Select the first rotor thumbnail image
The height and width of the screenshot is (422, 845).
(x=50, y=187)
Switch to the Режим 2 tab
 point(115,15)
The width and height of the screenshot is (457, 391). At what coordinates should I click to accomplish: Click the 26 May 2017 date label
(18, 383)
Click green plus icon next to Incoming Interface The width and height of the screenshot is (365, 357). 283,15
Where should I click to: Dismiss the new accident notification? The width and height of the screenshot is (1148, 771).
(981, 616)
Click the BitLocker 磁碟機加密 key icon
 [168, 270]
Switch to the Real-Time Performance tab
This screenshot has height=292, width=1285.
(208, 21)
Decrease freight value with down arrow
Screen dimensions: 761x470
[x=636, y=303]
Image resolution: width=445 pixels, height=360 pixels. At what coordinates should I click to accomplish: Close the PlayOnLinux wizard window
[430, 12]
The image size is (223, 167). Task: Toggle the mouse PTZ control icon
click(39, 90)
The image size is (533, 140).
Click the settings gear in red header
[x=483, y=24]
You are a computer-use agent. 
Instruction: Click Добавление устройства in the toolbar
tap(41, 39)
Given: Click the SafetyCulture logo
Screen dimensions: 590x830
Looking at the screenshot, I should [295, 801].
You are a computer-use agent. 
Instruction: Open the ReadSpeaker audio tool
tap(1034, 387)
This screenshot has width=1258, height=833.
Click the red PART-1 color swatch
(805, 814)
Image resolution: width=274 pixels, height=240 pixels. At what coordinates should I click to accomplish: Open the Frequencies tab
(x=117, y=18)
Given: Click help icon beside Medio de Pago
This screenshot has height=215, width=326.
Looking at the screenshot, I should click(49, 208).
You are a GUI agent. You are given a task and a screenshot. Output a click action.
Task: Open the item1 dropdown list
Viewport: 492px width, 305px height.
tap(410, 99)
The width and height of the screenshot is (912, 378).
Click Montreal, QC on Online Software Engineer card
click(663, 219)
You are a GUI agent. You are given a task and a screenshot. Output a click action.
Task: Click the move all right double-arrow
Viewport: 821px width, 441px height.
* * * * * * *
PROBLEM:
What should appear is an exact copy of the lines from the one with "Viewport: 492px width, 305px height." through the end of the entries above, ends included, and no other text.

ANSWER BOX:
Viewport: 492px width, 305px height.
tap(410, 99)
The width and height of the screenshot is (912, 378).
Click Montreal, QC on Online Software Engineer card
click(663, 219)
You are a GUI agent. You are given a task and a screenshot. Output a click action.
Task: Click the move all right double-arrow
Viewport: 821px width, 441px height.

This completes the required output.